Operation Noah film highlights why climate change is a faith issue
Christian charity Operation Noah has launched an animated film designed to help Christians around the world recognise the human cost of climate change – particularly for women and children.
According to the charity, while most adults in the UK think that climate change is real and caused primarily by human activity, many Christians don't yet see this as a faith issue. Among theologically conservative Christians in particular, recent polling indicates that concern for the future impact of environmental issues is taken less seriously than in other parts of the church.
Operation Noah's film Sālote, developed in partnership with the World Day of Prayer, tells the story of Sālote, a seven-year old girl who is already experiencing the impacts of climate change in her South Pacific island home. The film is inspired by real-life accounts of the effects of present-day climate change, which hit the poor and vulnerable, living in sensitive parts of the world like low-lying islands, the hardest.

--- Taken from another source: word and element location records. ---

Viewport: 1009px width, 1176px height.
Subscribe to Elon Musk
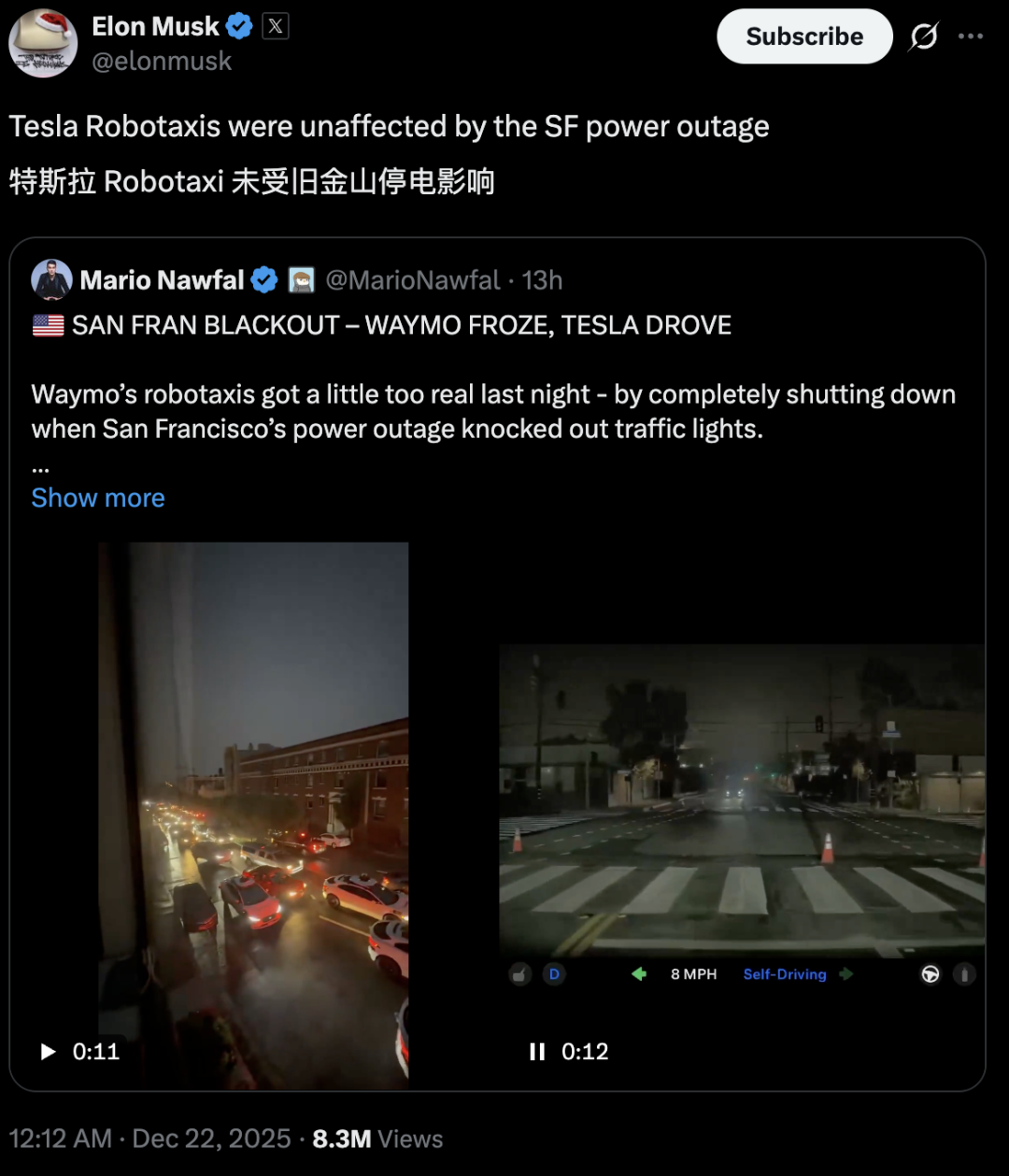(x=804, y=36)
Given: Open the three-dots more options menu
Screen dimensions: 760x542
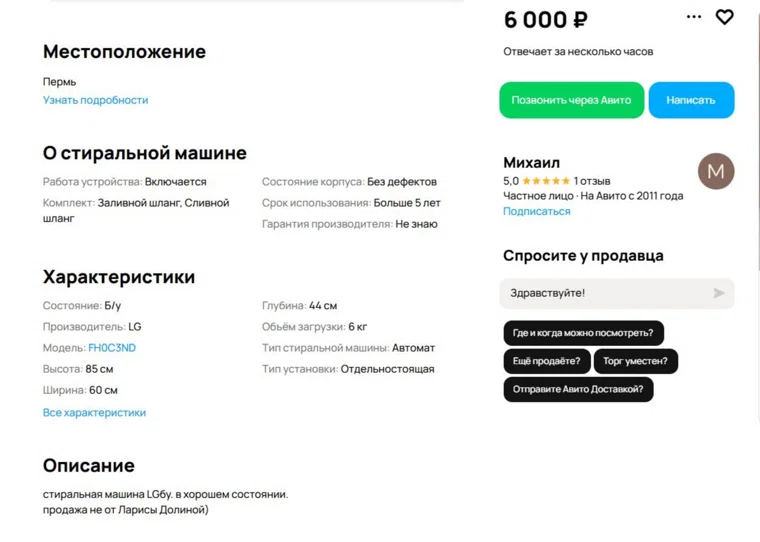Looking at the screenshot, I should point(694,17).

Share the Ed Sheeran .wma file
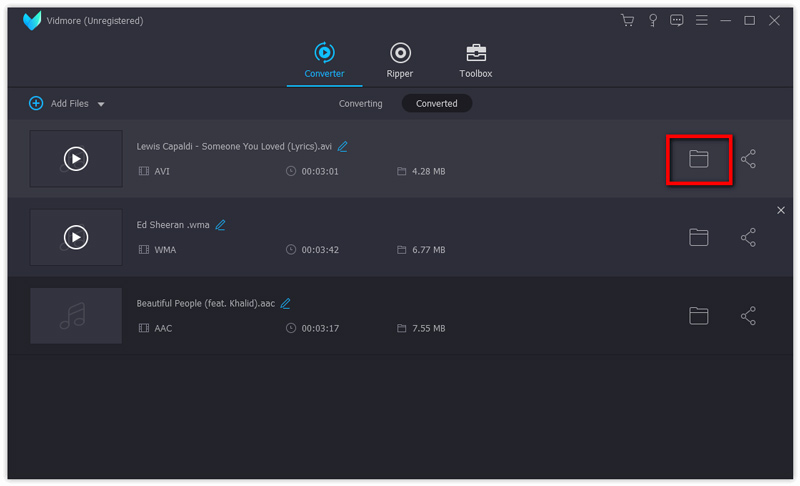(748, 237)
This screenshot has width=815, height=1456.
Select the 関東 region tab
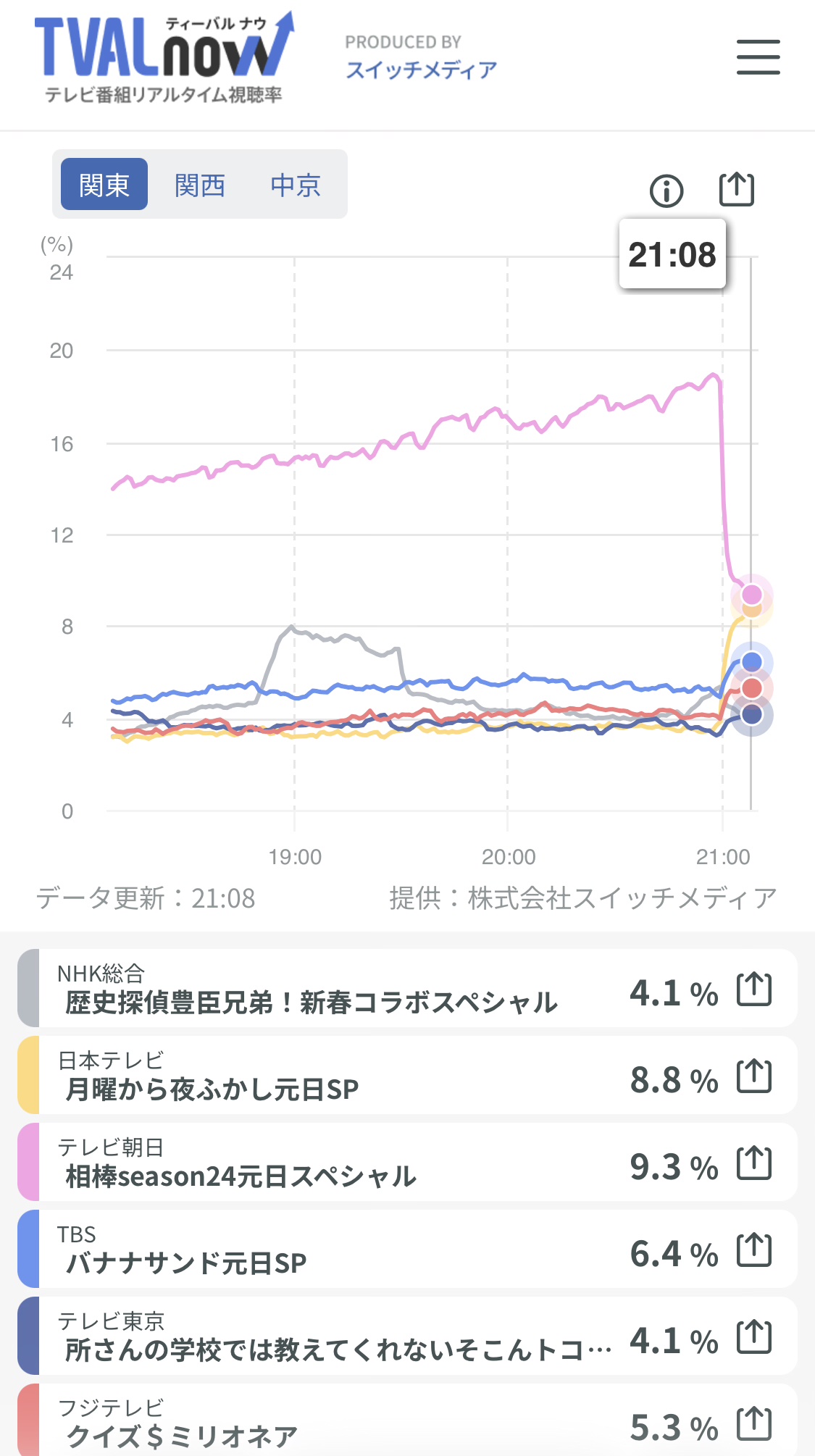coord(104,185)
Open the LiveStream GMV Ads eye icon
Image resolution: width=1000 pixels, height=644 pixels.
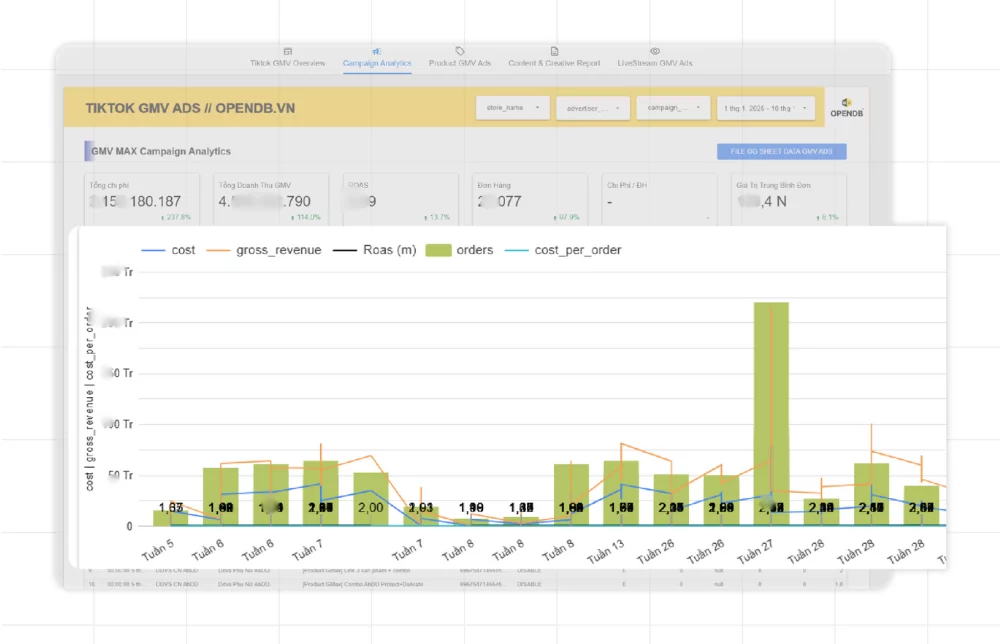[654, 51]
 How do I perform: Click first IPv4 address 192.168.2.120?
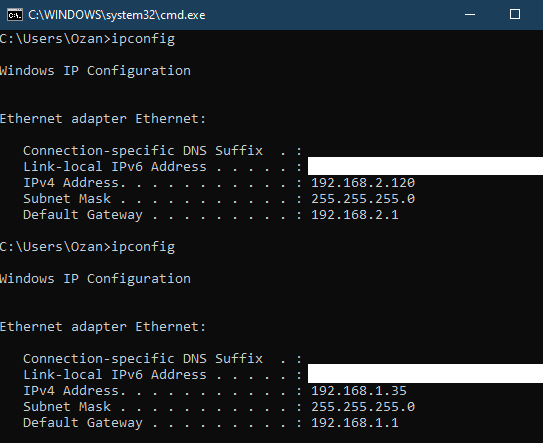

UN figures indicate that women and children are 14 times more likely than men to die or be injured during extreme weather events such as cyclones, which are projected to increase significantly as global average temperatures rise.
Operation Noah outreach campaigner Stephen Edwards said: 'When it comes to climate change, there's often a disconnect between head and heart. For many Christians today, the prevailing stories of climate change are dominated by impersonal statistics and complex weather patterns. So for many of us, it can feel difficult to see what this stuff has to do with loving our neighbour. Through this brief first-person story, we hope more Christians will gain a clearer picture of the human impact and moral urgency of climate change, which remains one of the most profound injustices in our world today.'
The charity's chief executive Nicky Bull said: 'Women, children and the poor make up the vast majority of those already bearing the consequences of climate change today, and for low-lying island nations, climate change increasingly threatens the lives and livelihoods of those least responsible for today's climate crisis. On this most pressing injustice, the Church today can, and must, make its moral voice heard.'
Sālote is a free resource and is available to watch on YouTube and Operation Noah's website, with an activity pack, factsheet and colouring-in pages.